Background: Allogeneic hematopoietic stem cell transplantation (allo-HSCT) is a common and important treatment for most hematopoietic diseases. Some patients may experience poor platelet engraftment after allo-HSCT, which may lead to transplant failure and is also an important influencing factor for post-HSCT complications such as graft versus host disease (GVHD) and non-relapse mortality (NRM). Thus, exploring methods to improve platelet engraftment is very important. Hetrombopag is a small-molecule thrombopoietin-receptor agonist (TPO-RA) produced in China, stimulates the proliferation and differentiation of megakaryocytes and promotes platelet production through binding to thrombopoietin receptor to stimulate multiple intracellular signaling pathways. It has been reported that hetrombopag was effective in promoting platelet engraftment and decreasing platelet transfusion after allo-HSCT. Here, we studied the efficacy and safety of hetrombopag for poor platelet engraftment after allo-HSCT, of whom did not respond to rhTPO treatment.

Aims: To evaluate the efficacy of hetrombopag in patients with poor platelet engraftment after allogeneic hematopoietic stem cell transplantation.

Methods: In this retrospective study, data from patients with poor platelet engraftment after allo-HSCT who had been treated firstly with rhTPO and then with hetrombopag at Henan Cancer Hospital from July 1, 2021 to July 1, 2023 were collected. Patients should meet the following criteria to enroll in the study: experienced poor platelet engraftment who had been treated with rhTPO from day +4 post-HSCT. Here we defined poor platelet engraftment as platelet count (PLT) < 20 × 10 9/L beyond day +28 post-HSCT. We analyzed 57 patients mentioned above and divided them into two groups in a ratio of 1:2, 19 of them were given hetrombopag until their PLT exceeded 50 × 10 9/L and maintained for more than 7 days without platelet transfusion (hetrombopag group), another 38 patients were treated without hetrombopag (control group). The initial dose of hetrombopag was 5, or 7.5 mg/d according to the patient's conditions and characteristics (e.g., age, PLT, and bleeding risk). After allo-HSCT, patients administered rhTPO at a dose of 300U/kg·d from day +4. We defined rhTPO as ineffective when PLT was still below 20×10 9/L beyond +21 days post-HSCT after rhTPO administration. At this time, rhTPO was replaced with hetrombopag, or IL-11, decitabine, platelet transfusion, etc.

Results: The median ages of the two groups of patients were 38 years (hetrombopag group) and 41 years (control group), respectively. The median baseline platelet count in both groups were 20 × 10 9/L. The proportion of patients with PLT recovery to 50×10 9/L was significantly higher in the hetrombopag group than in the control group (47.3% vs 7.9%, χ2=26.03, P<0.0001). The median time to PLT recovery to 50×10 9/L was 10 (7-48) days in the hetrombopag group and 33 (21-94) days in the control group ( P=0.004). The mean units of platelet transfusion in the hetrombopag group was significantly lower than that in the control group (2.7 vs 6.3 U, P=0.001), and no thrombotic events occurred. There was no statistical difference in the incidence of aGVHD (42.0% vs 44.7%, P=0.850) and NRM (5.2% vs 7.9%, P=0.714) between the two groups, suggesting that hetrombopag had no significant effect on aGVHD and NRM.

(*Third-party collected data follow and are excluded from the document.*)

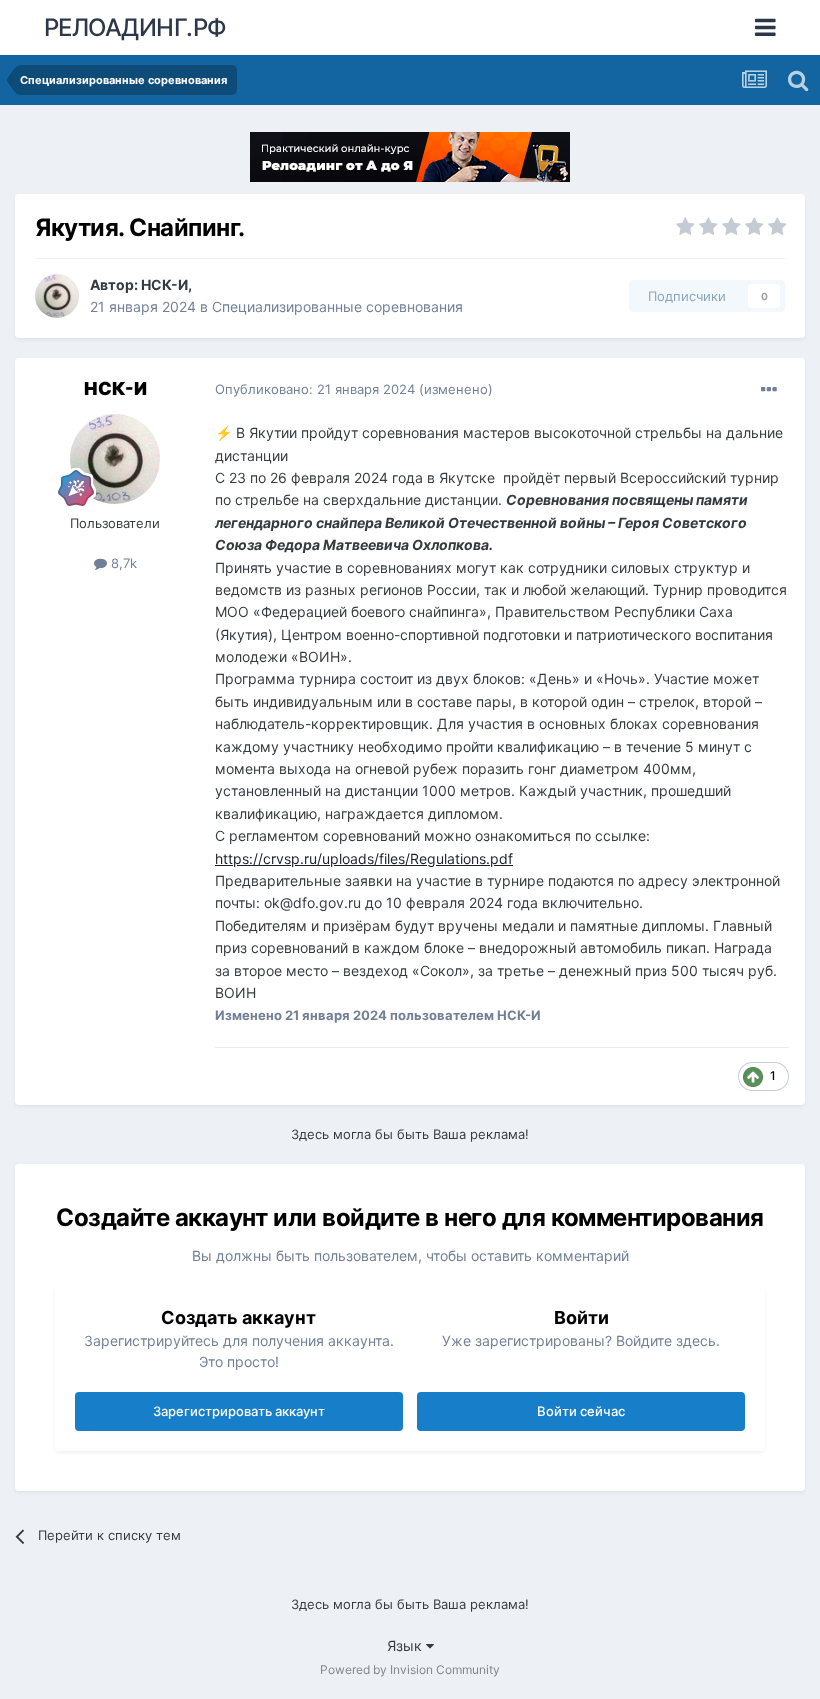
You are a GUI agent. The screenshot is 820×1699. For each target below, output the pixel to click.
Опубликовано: (315, 389)
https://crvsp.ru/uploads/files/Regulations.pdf (364, 858)
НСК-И (164, 284)
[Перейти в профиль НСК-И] (57, 296)
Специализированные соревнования (337, 306)
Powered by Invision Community (410, 1669)
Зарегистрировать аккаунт (239, 1411)
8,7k (122, 563)
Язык (406, 1645)
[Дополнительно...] (769, 390)
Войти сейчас (581, 1411)
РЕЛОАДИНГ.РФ (135, 27)
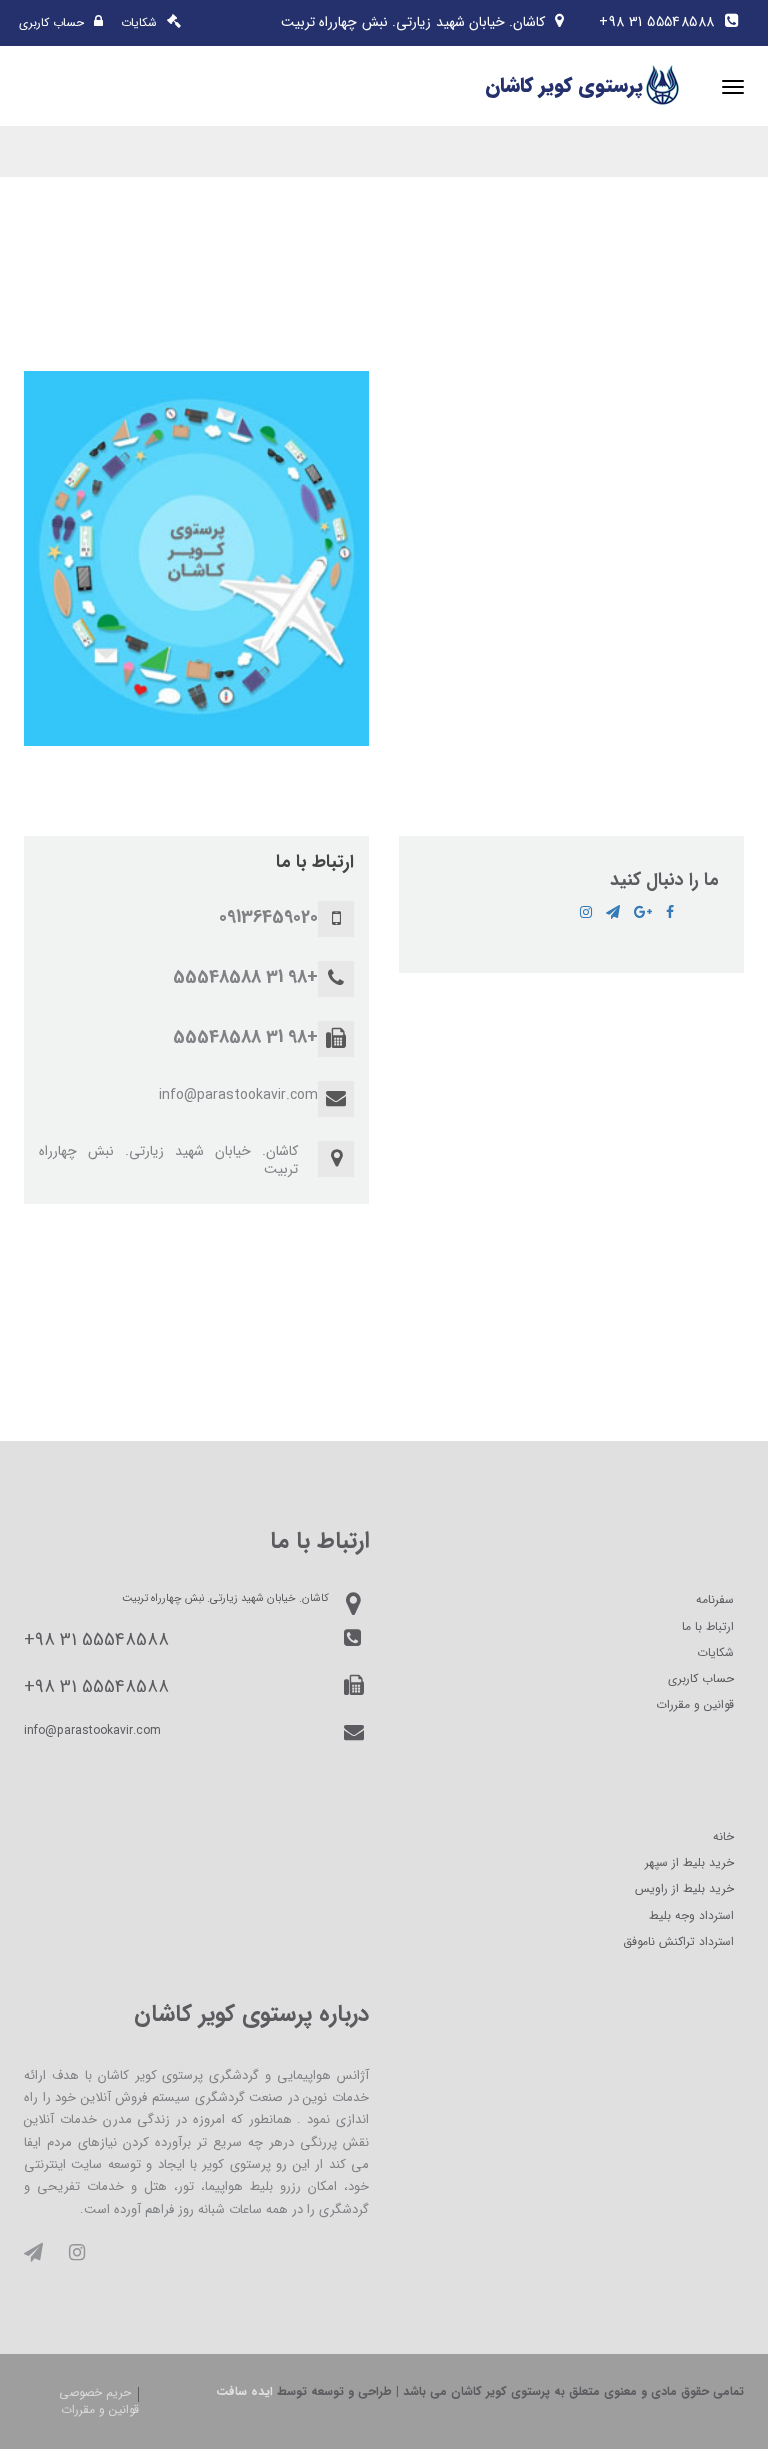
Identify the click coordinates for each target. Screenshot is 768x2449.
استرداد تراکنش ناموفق (678, 1941)
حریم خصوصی (95, 2392)
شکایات (715, 1652)
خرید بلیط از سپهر (689, 1862)
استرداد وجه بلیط (691, 1915)
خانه (723, 1836)
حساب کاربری (701, 1678)
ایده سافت (244, 2391)
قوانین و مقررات (695, 1704)
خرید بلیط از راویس (684, 1888)
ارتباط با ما (708, 1626)
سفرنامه (715, 1599)
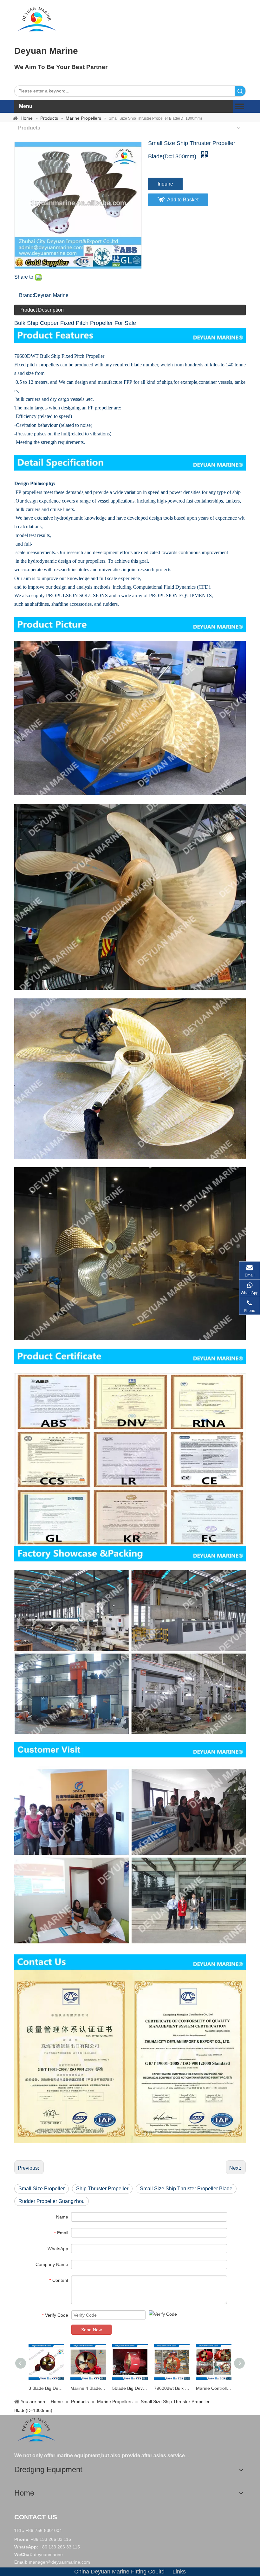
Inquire (165, 184)
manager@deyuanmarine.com (59, 2562)
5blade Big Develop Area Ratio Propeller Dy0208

Conclusion: For allo-HSCT patients who experienced poor platelet engraftment after rhTPO treatment, hetrombopag can rapidly promote PLT recovery, reduce the units of platelet transfusion, and have no risk of the increase of aGVHD and NRM. These results still need further validation in a larger sample prospective confirmatory study in the future.

No relevant conflicts of interest to declare.